• **SELECTED EXTRACT**:
_ _ _ _ _

Basics of MPI and MPI communication APIs

Latency and bandwidth model

For each communication of length \(n\), is time cost is roughly

\[t = a + n\beta\]

where \(t\) is the time, \(a\) is the latency and \(\beta\) is the reciprocal of bandwidth. In practice, \(\alpha >> \beta >> \text{FLOP}\), which means we want one large communication rather than many small ones. In addition, we need to perform at much arithmetic operations as possible before a communication to happen.

MPI Collectives Cost

Consider \(P\) procs and \(n\) words of data, assume that \(n\geq P\). Let \(\alpha\) be the latency, \(\beta\) be the reciprocal bandwidth, \(\gamma\) be the speed for reduction operations. The per-proc communication cost of efficiently implemented collective operations are

collective description cost
scatter root scatters \(n\) words, each proc receives \(n/P\) words \(\lg P \alpha + n \beta\)

_ _ _ _ _

• **INFORMATION SUPPLIED**:
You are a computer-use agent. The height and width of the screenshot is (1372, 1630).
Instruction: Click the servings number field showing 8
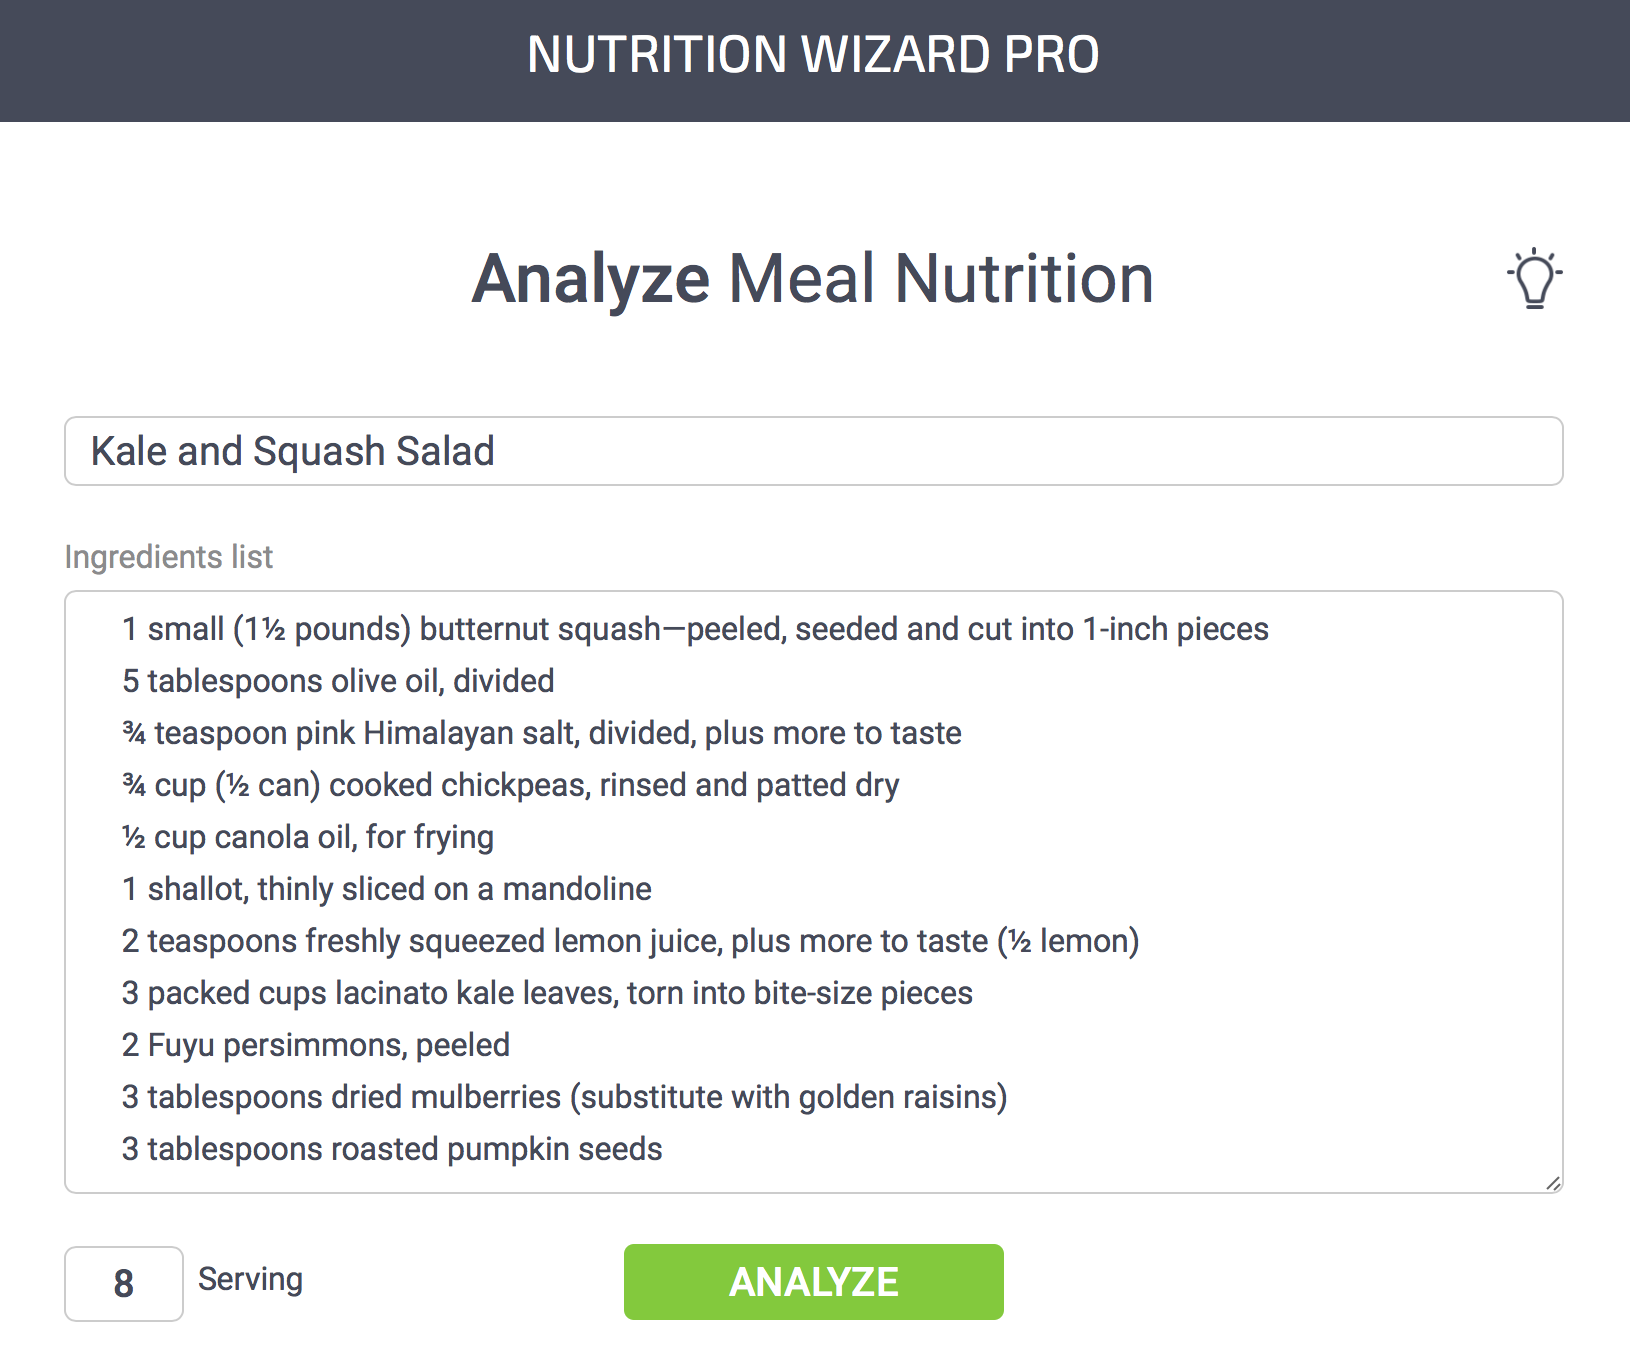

_ _ _ _ _

• **EXERCISE SET**:
- a) Please update the MPI text starting with "For each communication" and going on through "P \alpha + n \beta\)", putting "processes" wherever "procs" appears.
- b) Take the MPI communication text further, continuing after its last line.

• **RESULTS FOR THE EXERCISE**:
- a)
For each communication of length \(n\), is time cost is roughly

\[t = a + n\beta\]

where \(t\) is the time, \(a\) is the latency and \(\beta\) is the reciprocal of bandwidth. In practice, \(\alpha >> \beta >> \text{FLOP}\), which means we want one large communication rather than many small ones. In addition, we need to perform at much arithmetic operations as possible before a communication to happen.

MPI Collectives Cost

Consider \(P\) processes and \(n\) words of data, assume that \(n\geq P\). Let \(\alpha\) be the latency, \(\beta\) be the reciprocal bandwidth, \(\gamma\) be the speed for reduction operations. The per-proc communication cost of efficiently implemented collective operations are

collective description cost
scatter root scatters \(n\) words, each proc receives \(n/P\) words \(\lg P \alpha + n \beta\)

- b)
gather each proc sends \(n/P\) words to root \(\lg P \alpha + n \beta\)
allgather each proc sends \(n/P\) words, gathered by all procs \(\lg P\alpha + n\beta\)
broadcast root broadcast \(n\) words to all proc \(2\lg P\alpha + 2n\beta\)
all_to_all each proc sends different \(n/P\) words to every other proc \(\lg P\alpha + \frac{n}{2}\lg P\beta\)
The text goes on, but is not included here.